Naturally, the reviewer can be expected to be nice. Grogan declared “Some readers will be looking for evidence to brand her elitist, but Ms. Abramson’s voice is bighearted and surprisingly down to earth as she and her husband forge a stronger bond with Scout at their side.” Somehow, Grogan doesn’t find anything a little elitist in cooking gourmet meals for the pooch:
She is such a pushover that as she and her husband, Henry, drive to meet their new dog, he summarily demotes Ms. Abramson, “replacing me as pack leader because I am neither calm nor assertive.” The author confesses that her husband’s assessment was “harsh but fair,” considering how horribly she had spoiled her first dog, a West Highland terrier named Buddy, cooking him gourmet meals of rosemary-dusted chicken and wild Alaskan sockeye salmon and forgiving him for all sorts of doggie infractions.
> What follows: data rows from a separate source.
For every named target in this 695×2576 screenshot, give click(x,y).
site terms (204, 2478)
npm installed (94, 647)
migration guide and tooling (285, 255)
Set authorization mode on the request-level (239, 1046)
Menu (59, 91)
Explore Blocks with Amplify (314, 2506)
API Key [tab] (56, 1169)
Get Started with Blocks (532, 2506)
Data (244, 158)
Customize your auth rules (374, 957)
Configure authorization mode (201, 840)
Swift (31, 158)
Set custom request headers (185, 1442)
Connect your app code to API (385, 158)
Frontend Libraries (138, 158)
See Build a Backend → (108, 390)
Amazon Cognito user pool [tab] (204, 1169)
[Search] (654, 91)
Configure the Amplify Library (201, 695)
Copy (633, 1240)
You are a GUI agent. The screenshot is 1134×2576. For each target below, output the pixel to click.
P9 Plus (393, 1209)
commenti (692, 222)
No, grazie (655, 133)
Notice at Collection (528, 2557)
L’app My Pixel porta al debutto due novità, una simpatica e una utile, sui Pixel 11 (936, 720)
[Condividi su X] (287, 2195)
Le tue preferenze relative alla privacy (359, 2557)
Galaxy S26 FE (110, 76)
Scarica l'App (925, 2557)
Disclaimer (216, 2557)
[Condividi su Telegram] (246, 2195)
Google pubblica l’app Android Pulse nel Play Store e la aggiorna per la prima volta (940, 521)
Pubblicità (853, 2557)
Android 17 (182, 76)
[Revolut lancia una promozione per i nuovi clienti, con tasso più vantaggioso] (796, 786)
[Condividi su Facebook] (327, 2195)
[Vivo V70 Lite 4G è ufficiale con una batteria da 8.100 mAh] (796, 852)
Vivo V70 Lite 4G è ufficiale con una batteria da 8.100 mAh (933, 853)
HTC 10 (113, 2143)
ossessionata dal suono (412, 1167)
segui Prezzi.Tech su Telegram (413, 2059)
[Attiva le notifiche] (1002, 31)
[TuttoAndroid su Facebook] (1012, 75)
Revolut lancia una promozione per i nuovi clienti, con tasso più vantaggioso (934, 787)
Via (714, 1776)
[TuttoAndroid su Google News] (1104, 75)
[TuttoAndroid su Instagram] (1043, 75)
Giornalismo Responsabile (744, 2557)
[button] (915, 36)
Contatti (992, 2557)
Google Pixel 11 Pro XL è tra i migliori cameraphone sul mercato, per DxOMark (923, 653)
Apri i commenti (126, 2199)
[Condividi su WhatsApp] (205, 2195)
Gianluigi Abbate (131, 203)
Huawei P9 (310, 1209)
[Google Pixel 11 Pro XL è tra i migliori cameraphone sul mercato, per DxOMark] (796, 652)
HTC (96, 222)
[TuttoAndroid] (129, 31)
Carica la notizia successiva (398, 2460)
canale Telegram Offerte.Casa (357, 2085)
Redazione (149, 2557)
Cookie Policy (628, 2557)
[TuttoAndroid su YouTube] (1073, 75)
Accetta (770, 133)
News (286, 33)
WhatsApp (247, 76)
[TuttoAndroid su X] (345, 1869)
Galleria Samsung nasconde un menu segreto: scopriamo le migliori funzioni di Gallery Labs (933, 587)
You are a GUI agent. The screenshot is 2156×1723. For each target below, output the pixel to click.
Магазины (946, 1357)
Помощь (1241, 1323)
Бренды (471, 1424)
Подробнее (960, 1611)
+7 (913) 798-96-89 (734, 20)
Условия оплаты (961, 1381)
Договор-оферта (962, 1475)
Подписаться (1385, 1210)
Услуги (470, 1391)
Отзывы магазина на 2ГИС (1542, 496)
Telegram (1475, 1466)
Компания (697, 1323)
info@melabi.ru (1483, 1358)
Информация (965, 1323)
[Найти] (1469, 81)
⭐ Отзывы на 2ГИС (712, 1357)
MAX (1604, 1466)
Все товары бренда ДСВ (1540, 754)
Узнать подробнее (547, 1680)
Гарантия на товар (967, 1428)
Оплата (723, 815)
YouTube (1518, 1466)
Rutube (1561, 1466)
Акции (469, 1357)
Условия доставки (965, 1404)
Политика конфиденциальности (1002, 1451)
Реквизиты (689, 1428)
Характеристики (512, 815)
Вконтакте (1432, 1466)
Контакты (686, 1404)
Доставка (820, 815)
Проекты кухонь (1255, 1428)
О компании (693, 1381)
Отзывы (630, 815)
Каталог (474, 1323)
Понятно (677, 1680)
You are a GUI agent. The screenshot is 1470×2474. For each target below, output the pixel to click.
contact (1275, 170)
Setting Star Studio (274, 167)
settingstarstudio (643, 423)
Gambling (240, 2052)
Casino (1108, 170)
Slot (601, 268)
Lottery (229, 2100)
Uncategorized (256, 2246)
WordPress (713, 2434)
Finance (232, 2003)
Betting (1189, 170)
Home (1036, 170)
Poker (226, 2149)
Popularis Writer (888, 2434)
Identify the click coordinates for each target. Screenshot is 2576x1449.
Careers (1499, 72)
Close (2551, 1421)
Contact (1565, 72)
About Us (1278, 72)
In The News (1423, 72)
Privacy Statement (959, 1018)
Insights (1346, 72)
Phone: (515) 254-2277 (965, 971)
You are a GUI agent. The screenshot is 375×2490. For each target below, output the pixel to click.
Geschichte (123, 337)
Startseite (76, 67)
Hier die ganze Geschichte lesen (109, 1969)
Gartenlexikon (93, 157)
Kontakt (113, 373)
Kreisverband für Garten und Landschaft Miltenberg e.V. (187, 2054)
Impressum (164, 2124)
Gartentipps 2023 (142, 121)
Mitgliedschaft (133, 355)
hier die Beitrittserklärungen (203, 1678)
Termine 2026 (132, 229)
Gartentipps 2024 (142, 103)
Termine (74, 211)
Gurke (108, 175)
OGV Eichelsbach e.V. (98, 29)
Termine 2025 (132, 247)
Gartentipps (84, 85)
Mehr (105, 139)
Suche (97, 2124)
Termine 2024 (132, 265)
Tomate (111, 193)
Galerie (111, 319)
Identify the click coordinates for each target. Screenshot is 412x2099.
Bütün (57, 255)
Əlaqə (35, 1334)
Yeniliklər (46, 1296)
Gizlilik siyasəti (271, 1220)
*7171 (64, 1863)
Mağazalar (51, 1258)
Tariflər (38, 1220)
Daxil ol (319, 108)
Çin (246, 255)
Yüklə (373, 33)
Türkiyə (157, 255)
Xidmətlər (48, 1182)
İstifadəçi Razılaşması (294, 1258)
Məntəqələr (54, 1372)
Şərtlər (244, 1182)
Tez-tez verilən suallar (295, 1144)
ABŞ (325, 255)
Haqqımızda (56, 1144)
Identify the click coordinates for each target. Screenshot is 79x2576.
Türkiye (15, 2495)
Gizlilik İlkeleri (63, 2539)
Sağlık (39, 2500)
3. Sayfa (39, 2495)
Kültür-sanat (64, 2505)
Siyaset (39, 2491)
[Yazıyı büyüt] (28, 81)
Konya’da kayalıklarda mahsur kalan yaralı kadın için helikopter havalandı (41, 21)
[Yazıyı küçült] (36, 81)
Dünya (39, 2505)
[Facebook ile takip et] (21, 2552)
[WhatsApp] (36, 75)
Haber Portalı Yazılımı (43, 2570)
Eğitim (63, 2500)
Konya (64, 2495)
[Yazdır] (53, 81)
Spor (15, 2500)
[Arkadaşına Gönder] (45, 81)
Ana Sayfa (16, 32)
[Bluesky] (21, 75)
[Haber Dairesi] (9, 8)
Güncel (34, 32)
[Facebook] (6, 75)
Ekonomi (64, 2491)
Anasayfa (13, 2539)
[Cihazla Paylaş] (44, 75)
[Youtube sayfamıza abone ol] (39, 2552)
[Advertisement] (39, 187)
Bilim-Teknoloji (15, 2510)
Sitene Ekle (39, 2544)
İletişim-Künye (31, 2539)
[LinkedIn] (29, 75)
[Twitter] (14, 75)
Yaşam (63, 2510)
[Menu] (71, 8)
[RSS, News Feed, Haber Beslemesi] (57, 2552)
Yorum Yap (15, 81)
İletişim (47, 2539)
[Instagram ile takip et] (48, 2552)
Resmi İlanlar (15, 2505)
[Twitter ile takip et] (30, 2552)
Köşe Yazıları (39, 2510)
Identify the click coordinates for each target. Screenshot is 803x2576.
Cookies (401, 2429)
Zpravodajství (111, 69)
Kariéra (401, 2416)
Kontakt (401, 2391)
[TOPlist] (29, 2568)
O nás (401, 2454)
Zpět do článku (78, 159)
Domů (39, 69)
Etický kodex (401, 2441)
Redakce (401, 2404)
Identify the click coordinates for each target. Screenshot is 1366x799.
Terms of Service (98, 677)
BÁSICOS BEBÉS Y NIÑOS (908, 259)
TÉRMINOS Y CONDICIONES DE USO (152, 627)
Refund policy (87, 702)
Times readers who are not head-over-heels for dogs might wonder about how some dog owners haven't figured out how talking about your dog's sexiness is a bit strange:
“Besides looking for any excuse to inhale that irresistible puppy smell, I felt a reflexive urge to cover the top of Scout’s soft head with kisses,” she writes. Ms. Abramson makes up “lullabies with silly lyrics” to coax Scout to sleep. She marvels at Scout’s “sultry, flirtatious look” and compares her to “a canine version of Veronica Lake, down to her blond, silky fur.”
Ms. Abramson is beyond smitten. No wonder she has a hard time saying no.
Of course, there's also a Sunday Times book review -- surprise, another rave review! -- in case anyone missed the Friday one. "Sentimental notions and flights of extreme anthropomorphism abound," writes Alexandra Styron. The Victoria Lake passage comes to mind. "But Abramson seems confident of her congenial audience." This is the dust-cover paragraph:
In “The Puppy Diaries: Raising a Dog Named Scout,” Jill Abramson, a prizewinning investigative reporter and now executive editor of The New York Times, has vanquished the writer’s self-regarding pose. She plunges into the subject of her dog’s first year and comes up with a golden retriever of a memoir. Unaffected, unironic and lovingly goofy, “The Puppy Diaries” is not for the reader who sees life with a dog as a Booth cartoon. But it should hit the wide, heart-shaped mark cultivated by dog fanciers everywhere unafraid to be heard singing lullabies to the furriest members of the family.
Somehow, as Styron talks of previous books about "Charley and Marley and Merle before him," there's no mention of Sprite.